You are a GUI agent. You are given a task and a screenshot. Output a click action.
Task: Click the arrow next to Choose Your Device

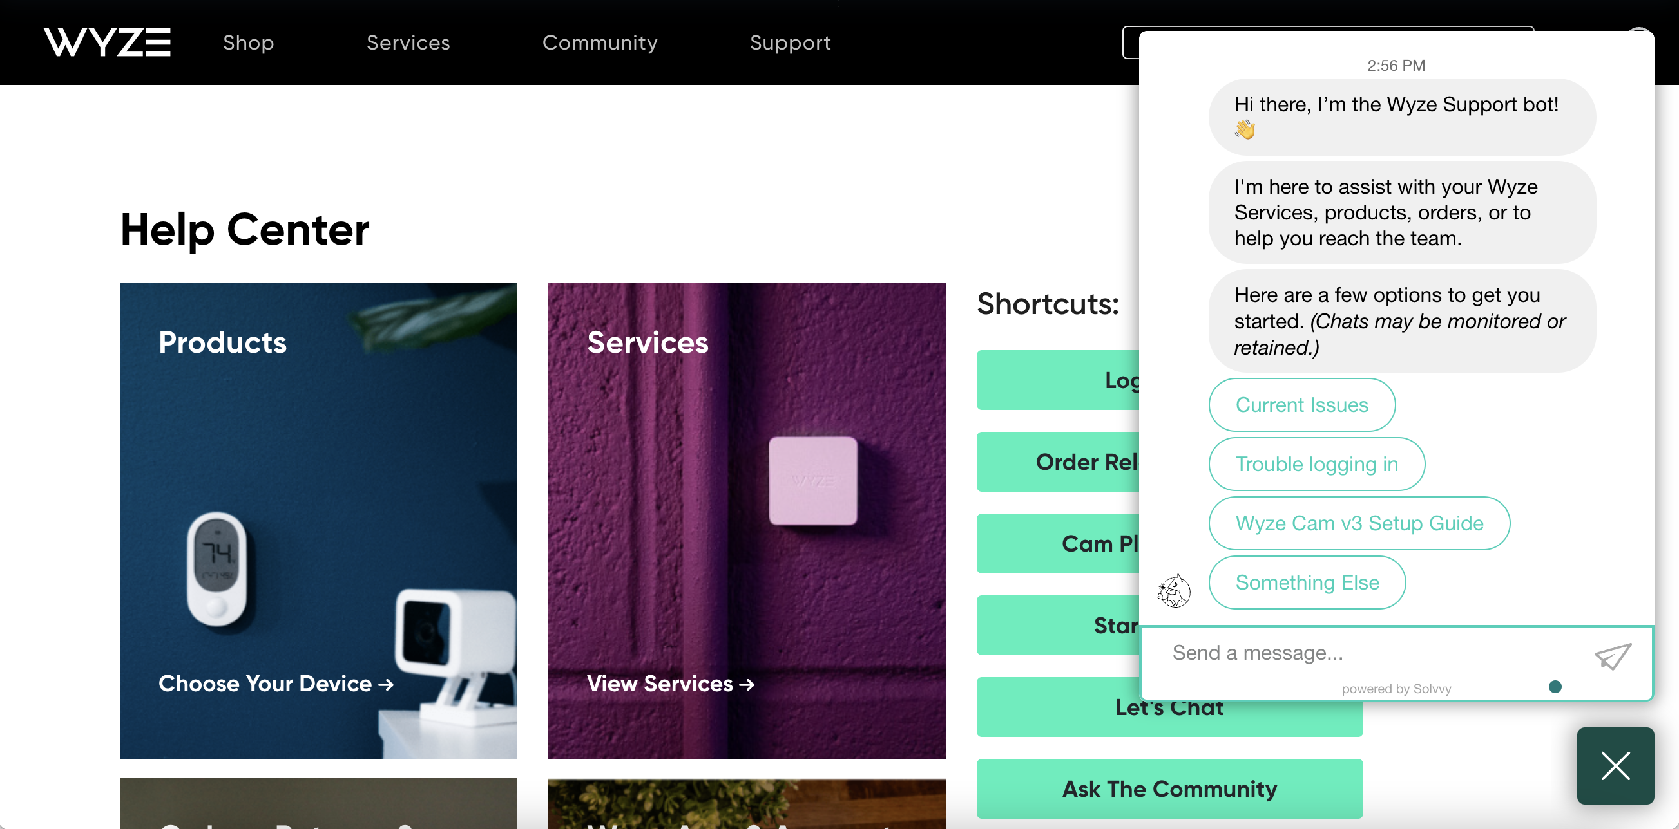pos(385,684)
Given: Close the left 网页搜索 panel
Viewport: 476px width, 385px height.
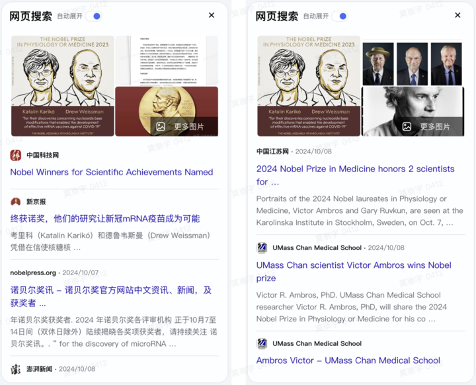Looking at the screenshot, I should point(212,15).
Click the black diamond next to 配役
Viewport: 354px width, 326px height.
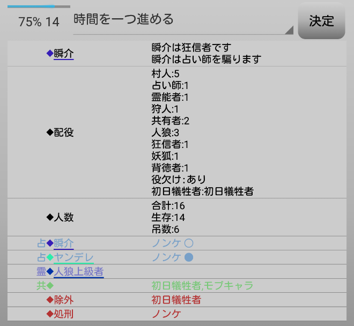(50, 133)
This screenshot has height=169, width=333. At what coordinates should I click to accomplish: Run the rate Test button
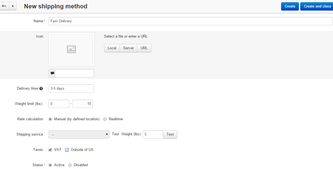pos(170,134)
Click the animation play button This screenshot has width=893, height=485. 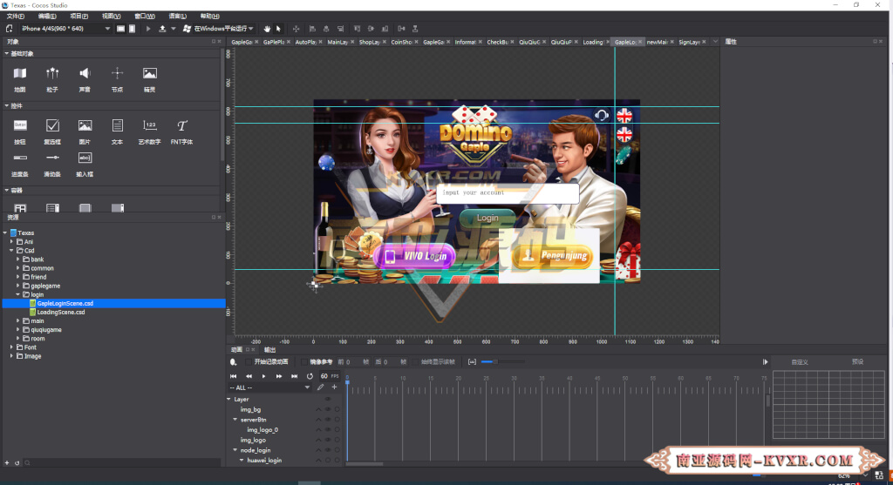click(x=263, y=376)
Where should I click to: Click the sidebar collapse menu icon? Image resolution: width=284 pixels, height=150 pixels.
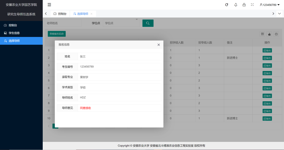49,5
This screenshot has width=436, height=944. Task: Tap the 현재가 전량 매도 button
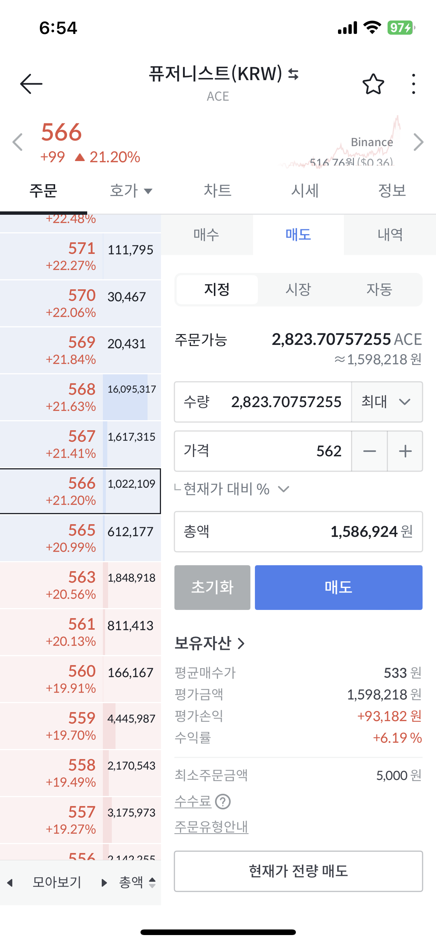pyautogui.click(x=298, y=871)
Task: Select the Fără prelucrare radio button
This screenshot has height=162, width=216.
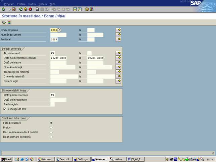Action: (x=51, y=123)
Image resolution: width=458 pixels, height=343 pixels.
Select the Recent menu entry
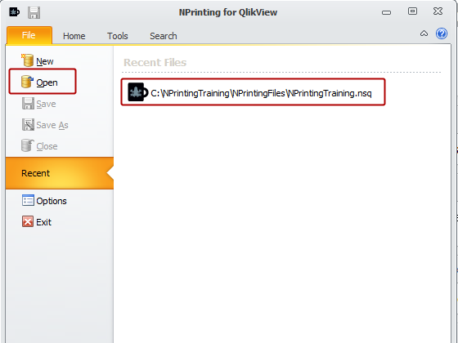(x=59, y=173)
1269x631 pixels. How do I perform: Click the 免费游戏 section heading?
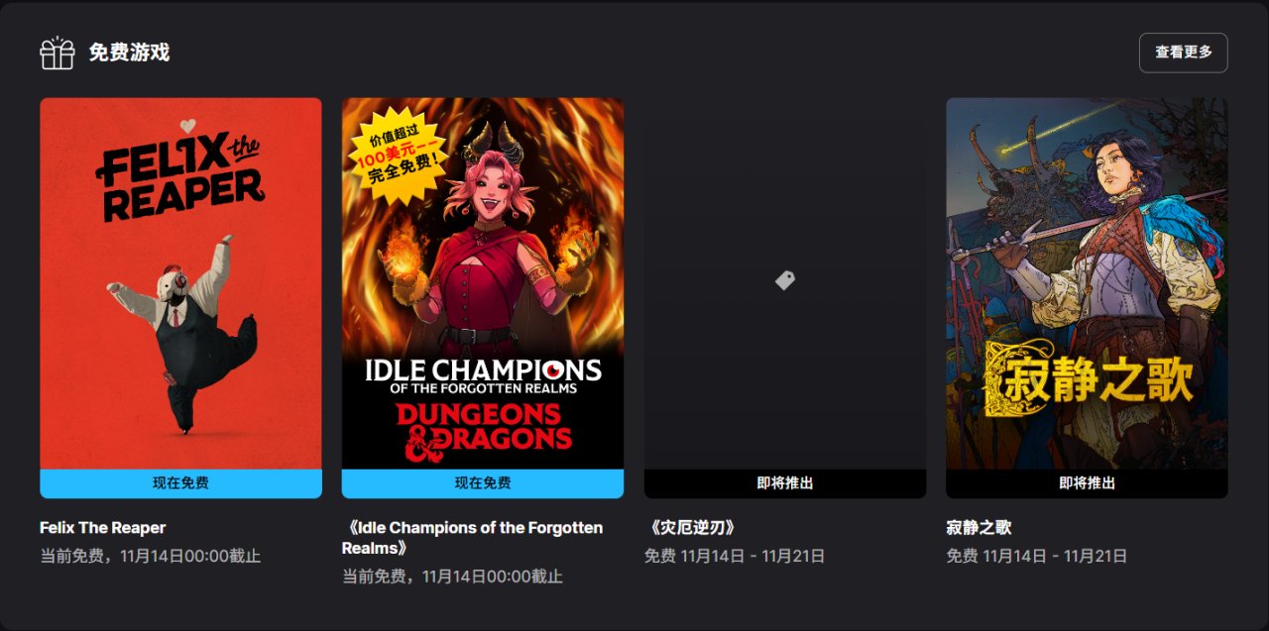tap(129, 53)
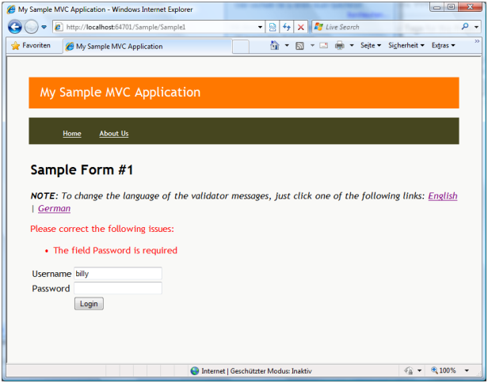Screen dimensions: 488x383
Task: Open the Extras menu
Action: 443,46
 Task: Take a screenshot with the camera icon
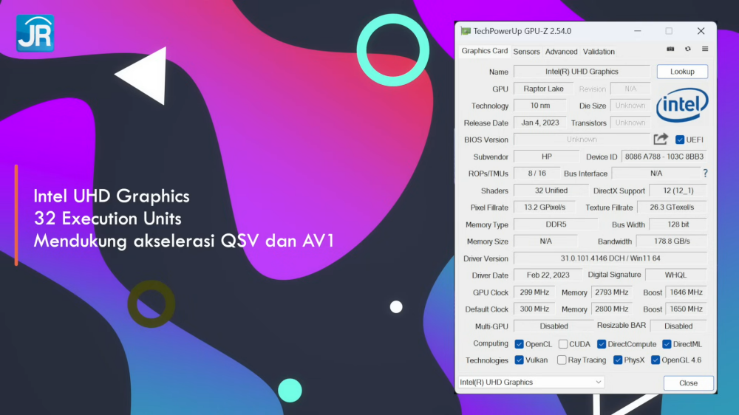tap(670, 49)
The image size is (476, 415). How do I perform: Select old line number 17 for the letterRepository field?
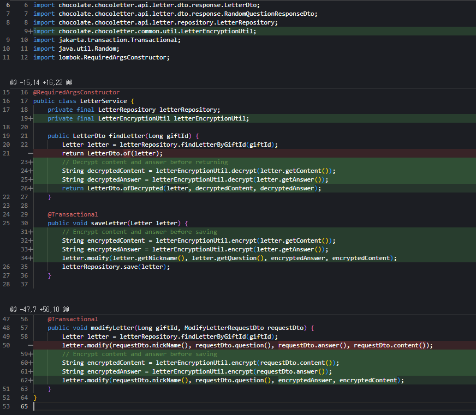tap(6, 110)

========================

◆ Assigned task
Write out again only the lines from the line that contains "Select the Recent menu entry" through the last line of the records, both ends included, without any of the pictures.

◆ Answer space
Select the Recent menu entry
(x=59, y=173)
1269x631 pixels. How do I perform: Click the 免费游戏 section heading?
tap(129, 53)
Screen dimensions: 488x383
Task: Open the Extras menu
Action: 443,46
 Task: Take a screenshot with the camera icon
tap(670, 49)
The image size is (476, 415). How do I perform: Select old line number 17 for the letterRepository field?
tap(6, 110)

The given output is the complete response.